*** Opening Excerpt ***
For centuries astrology has been disregarded as a pseudo-science that tramples on religion, going as far back as Christian theologian St. Augustine in early 400 AD, when he declared that astrology conflicted with the Christian doctrine of free will and attributed life's hardships to the influence of a loving God. Roman emperor (and the first Christian emperor, too) Constantine the Great also condemned the practice and threatened astrologers with death in 300 AD, even though he was known to use the practice from time to time for direction. A lot of this sentiment still exists today.
But while the practice struggled in the beginnings of many Western cultures, it did continue to thrive in many Eastern communities, where their religious traditions were much more favorable to the practice (though they do use a different system of astrology compared to their Western counterparts).
23. Why is it so hard to find reliable evidence that astrology works? Why don't psychologists, politicians, and social scientists also use astrology if it works so well?
It is not hard to find reliable evidence. I find reliable evidence every day as I live my life. And some modern psychologists, politicians and social scientists do believe in and use astrology in their practice. Famed psychologist Carl Jung, for example, is known for his interest in and exploration of astrology in his scientific work. Former First Lady Nancy Reagan was also known to consult White House astrologer Joan Quigley in secret until the family's interest was exposed in 1988. Even American financier J.P. Morgan has been reported to consult one, although how deep his interest in astrology was is unknown.
Because the practice is not highly accepted in society, many people do not often mention their work with an astrologer. As a matter of fact, many people I meet in Facebook groups online specifically devoted to astrology confess that they practice it in private and do not confide in their friends and loved ones about their interest.
Correlations between booms and busts in the stock market have also been found. I find it interesting that a positive economy on the upswing is considered a bull market and that a negative one heading downwards is called a bear market. The bull is oftentimes correlated with the sign of Taurus, which rules money and possessions. The bear is oftentimes correlated with the sign of Scorpio, which rules birth, death and regeneration. It has also been noted that major downswings in the economy happen when many planets are in Scorpio in October (like the Great Depression), while upswings occur in Taurus season at the end of April and into May.
*** Closing Excerpt ***
*** Opening Data listing ***
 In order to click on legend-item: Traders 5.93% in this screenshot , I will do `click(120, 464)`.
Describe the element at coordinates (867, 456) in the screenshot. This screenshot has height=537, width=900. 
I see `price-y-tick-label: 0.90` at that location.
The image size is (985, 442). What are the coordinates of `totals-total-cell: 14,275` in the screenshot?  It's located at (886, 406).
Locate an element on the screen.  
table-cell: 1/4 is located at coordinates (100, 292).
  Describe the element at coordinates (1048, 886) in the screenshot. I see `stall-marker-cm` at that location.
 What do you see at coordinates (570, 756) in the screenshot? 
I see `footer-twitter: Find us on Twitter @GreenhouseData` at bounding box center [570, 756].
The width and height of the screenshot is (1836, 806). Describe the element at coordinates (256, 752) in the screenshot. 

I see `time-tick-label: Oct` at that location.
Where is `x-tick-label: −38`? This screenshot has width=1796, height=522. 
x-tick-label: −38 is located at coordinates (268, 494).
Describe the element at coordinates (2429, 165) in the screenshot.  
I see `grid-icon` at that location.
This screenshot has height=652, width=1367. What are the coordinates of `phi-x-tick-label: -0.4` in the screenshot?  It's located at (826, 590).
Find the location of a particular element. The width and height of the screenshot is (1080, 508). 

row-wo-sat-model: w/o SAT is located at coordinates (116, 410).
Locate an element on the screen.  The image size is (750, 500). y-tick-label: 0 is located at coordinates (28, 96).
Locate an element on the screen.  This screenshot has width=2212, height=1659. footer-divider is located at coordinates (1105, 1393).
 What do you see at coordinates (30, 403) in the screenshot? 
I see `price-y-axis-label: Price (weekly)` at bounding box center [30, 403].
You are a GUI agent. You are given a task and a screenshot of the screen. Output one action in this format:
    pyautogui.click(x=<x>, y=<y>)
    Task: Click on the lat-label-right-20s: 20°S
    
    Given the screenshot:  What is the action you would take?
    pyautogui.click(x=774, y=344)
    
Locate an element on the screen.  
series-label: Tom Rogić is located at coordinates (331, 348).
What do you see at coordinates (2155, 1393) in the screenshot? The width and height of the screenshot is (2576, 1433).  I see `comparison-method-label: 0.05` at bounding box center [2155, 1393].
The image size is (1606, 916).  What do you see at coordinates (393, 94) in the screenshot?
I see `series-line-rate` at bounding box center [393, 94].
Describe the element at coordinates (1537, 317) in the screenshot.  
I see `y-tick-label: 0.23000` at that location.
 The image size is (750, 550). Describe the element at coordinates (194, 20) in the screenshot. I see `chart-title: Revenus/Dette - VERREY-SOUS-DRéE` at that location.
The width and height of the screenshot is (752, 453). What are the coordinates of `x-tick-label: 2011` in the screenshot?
*** Closing Data listing ***
Check your understanding:
1. Output the part of the astrology text between "For centuries astrology" and "their Western counterparts).", inclusive.
2. Condense the paragraph of the astrology text beginning "It is not hard to find reliable evidence" into a short bulleted list that keeps its main facts.
3. Supply the next part of the astrology text, picking up after its final sentence.

Answers provided:
1.
For centuries astrology has been disregarded as a pseudo-science that tramples on religion, going as far back as Christian theologian St. Augustine in early 400 AD, when he declared that astrology conflicted with the Christian doctrine of free will and attributed life's hardships to the influence of a loving God. Roman emperor (and the first Christian emperor, too) Constantine the Great also condemned the practice and threatened astrologers with death in 300 AD, even though he was known to use the practice from time to time for direction. A lot of this sentiment still exists today.
But while the practice struggled in the beginnings of many Western cultures, it did continue to thrive in many Eastern communities, where their religious traditions were much more favorable to the practice (though they do use a different system of astrology compared to their Western counterparts).

2.
- Reliable evidence isn't hard to find; the writer sees it every day.
- Some modern psychologists, politicians and social scientists believe in and use astrology.
- Psychologist Carl Jung explored astrology in his scientific work.
- Nancy Reagan secretly consulted White House astrologer Joan Quigley until this was exposed in 1988.
- J.P. Morgan reportedly consulted an astrologer, though how deep his interest went is unknown.

3.
24. How can a person believe in astrology and also believe in God or religion?
Astrology is not a belief. It is something that can be tested and proven. Therefore, I have no need to "believe" in it or exercise faith that it is true. It's effects can be seen and analyzed.
There is also speculation that the three wise men in the Bible were astrologers, and that it was their knowledge of the stars that ultimately led them to seek out and find a Messiah we now know as Jesus. If astrology is so bad, how could it have lead to such a beautiful and divine discovery that supports the main foundation, or cornerstone, of many Christian traditions?
Also, astrologers no more predict the future than a weather man, economist, or sports analyst predicts the future, giving specific outcomes for specific athletes, age groups, genders or income groups. Why are their jobs not also under scrutiny for conflicting with religious doctrine? Why is it okay for them to offer probabilities and evaluations of strengths and weaknesses, but not okay for an astrologer to do the same?
The same could be said of Facebook's algorithm for its news feed. Facebook gives me exact predictions for my personal life of people I might be friends with, events I might want to go to, or things that I might be interested in. It does this by collecting data on our lives, analyzing our past behaviors, and identifying the trends in the information. Astrology is no different.